Konferanslar sonrası  tek itiraz, Selimiye’deki Kafkas-Abhazya Derneği üyesi olan ve Abhaz yandaşı olarak tanınan Қeref Yalçın Karadaş’dan geldi. Karadaş, Çerkesya haritasına Abhaz tarihçilerden itirazlar  ve yalanlamalar geldiğini, örneğin sözkonusu  haritada bir Abhaz toprağı olan Gagra/ Ciget/ Sadz yöresinin, ayrıca Abazin ve Karaçay bölgelerinin egemen Çerkesya toprağı içinde imişler gibi   gösterildiğini,  Soçi merkezli Çerkes Devleti topraklarının    Şapsığ, Vıbıh ve Abzah yöreleri ile sınırlandığını, oysa Abhazya, Karaçay ve Kabardey’in de bu oluşum, Çerkes Devleti içinde yer aldığını, Barakay(Brakıy) ve benzeri bölgelerin de birer yıldızla 12 yıldızlı bayrakta temsil edildikleri gerçeğinin  gizlendiğini iddia etti. 

 

Yalçın bey, anlaşılan tarih denen şeyi bilmiyor olmalıydı. Nitekim konferans organizatörlerinden Av.

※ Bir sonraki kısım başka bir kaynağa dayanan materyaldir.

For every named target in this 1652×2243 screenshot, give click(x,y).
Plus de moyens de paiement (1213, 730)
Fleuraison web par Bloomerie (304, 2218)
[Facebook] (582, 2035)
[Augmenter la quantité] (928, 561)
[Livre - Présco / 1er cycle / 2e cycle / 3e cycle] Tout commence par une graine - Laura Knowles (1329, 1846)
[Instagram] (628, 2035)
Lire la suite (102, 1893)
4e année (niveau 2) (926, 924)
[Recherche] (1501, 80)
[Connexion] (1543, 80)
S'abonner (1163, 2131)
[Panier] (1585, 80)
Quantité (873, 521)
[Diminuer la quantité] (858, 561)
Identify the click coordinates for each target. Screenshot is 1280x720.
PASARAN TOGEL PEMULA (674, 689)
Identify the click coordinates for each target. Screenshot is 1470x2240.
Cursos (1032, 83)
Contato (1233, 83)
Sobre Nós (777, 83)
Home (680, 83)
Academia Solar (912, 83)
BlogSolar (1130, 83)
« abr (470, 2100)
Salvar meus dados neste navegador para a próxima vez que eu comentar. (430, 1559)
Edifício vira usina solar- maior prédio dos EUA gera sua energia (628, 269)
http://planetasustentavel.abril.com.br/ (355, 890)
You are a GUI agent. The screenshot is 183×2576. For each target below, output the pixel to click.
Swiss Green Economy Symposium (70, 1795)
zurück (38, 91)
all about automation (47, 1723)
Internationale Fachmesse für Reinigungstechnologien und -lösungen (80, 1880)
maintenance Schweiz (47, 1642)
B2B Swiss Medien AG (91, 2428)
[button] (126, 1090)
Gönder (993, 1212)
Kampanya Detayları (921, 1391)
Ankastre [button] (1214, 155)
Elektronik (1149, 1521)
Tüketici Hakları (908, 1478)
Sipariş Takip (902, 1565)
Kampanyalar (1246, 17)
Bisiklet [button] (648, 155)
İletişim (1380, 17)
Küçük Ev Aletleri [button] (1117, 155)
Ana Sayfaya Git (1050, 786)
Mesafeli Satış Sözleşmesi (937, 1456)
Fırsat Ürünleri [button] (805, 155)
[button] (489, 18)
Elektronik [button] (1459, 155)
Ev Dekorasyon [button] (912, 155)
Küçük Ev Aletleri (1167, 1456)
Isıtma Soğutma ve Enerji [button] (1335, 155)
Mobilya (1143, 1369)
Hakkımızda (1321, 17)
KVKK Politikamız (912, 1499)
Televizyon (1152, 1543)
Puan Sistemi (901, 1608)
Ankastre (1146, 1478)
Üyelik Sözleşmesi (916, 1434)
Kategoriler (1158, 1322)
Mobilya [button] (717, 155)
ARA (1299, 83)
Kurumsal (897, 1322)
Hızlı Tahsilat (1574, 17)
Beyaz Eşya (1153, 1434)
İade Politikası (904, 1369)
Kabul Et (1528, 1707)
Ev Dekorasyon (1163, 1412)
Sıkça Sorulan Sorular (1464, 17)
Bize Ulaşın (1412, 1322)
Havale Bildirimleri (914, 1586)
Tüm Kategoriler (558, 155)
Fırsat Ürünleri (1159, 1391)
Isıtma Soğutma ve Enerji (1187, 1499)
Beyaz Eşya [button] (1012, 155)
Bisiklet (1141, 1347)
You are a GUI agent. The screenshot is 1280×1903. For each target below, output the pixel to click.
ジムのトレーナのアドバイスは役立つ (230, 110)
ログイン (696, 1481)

Dr. Murat Yıldırım, Yalçın beyin itirazlarına ilişkin olarak, 1861 yılında,  Soçi’de bir araya gelen  üç bölgenin (Abzah, Şapsığ ve Vıbıh'ın)  bağımsız kalmış son bölgeler olduklarını, diğer yerlerin Rus istilâsına uğradıklarını, bu nedenle istilâ altındaki bu yerlerin  Soçi merkezli  son Çerkes Devleti yapılanması içinde yer alamadıklarını açıkladı.

 

Biz de Yalçın beyin ve diğer Abhaz iddiacıların söylediklerinin doğru olmadığını, 1864 yılına değin Bzıb Irmağının Çerkesya-Rusya sınırını oluşturduğunu, bunun Rusya ile Osmanlı Devleti arasında  imzalanmış olan 1812 Bükreş Antlaşması ile de kayıt altına alınmış, teyit edilmiş  bir gerçek olduğunu, Gagra ya da Ciget/ Sadz yöresinin   Çerkesya tarafında bulunduğunu, egemen bir Çerkes toprağı olduğunu; Rus korumasındaki Abhaz prensliğinin ise Rusya tarafında kaldığını, tarihsel gerçeklerin böyle olduğunu; 1830’lardaki 12 bölgeli(eyaletli) eski Çerkesya ile, o tarihten çok sonra, 1861’de kurulan ve 1864 yılına değin yaşayan  Soçi merkezli ve  12 okrug’dan (ilden) oluşan  yeni Çerkes Ulusal Meclisi yönetiminin/ son egemen Çerkes Devleti'nin  birbirinden ayrı şeyler/ oluşumlar olduğunu, Yalçın beyin bu iki ayrı olguyu  karıştırdığını, arada 30 yıl gibi bir zaman aralığının da bulunduğunu, tarih biliminde  yer ve zaman  diye bir kavram bulunduğunu söyledik.

 

Tarihçi Mahmud Bi Adıge/ Çerkes bayrağı konusunda uzman bir kişi, 12 sayısının Adıgelerde çok eskilerden beri  kutsal/ uğurlu sayılan  bir sayı/ bir norm olduğunu, 12 sayısının sırf bayrakla/ yıldız sayısıyla  sınırlı tutulmaması, adlarla da ilişkilendirilmemesi  gerektiğini belirtti.

 

Yalan politikaları


Tanıdık  Ḱobl Bram Alaudin emekli edebiyat öğretmeni, şimdi Güngören’deki İstanbul Çerkes Derneği’nde  çocuklara Çerkesçe dersler veriyor, ilgi yoğun. Kendisinden ilginç bir anlatı dinledim:

 

“Adıge Cumhuriyeti gezim sırasında  doğal gaz boru hatları  döşenmesi için   kazılar yapılıyordu. Hat boyunca eski yerleşim yeri izleri ve arkeolojik buluntularla karşılaşılıyordu. Altın eşyalar da bulunuyordu. Kazı heyeti başkanına sordum: ‘Bu mezarlar ve eşyalar hangi ulusa ait?’ diye. ‘Yunanlılara ait’ yanıtını aldım. ‘Peki buralarda kimler yaşıyorlardı?’ dedim, ‘Yunanlılar’ dedi. ‘Ya Adıgeler, Çerkesler’ dedim, ‘Onlar daha sonra bu yerlere geldiler’ dedi. Bunun üzerine, ‘Çerkeslerin bu yerlere  sonradan geldiklerini bildiğinize göre, nereden geldiklerini de biliyor olmalısınız, size göre Adıgeler bu yerlere nerelerden gelmiş olabilirler?’ dedim. Rus arkeolog kıpkırmızı kesildi, yanıt veremedi”…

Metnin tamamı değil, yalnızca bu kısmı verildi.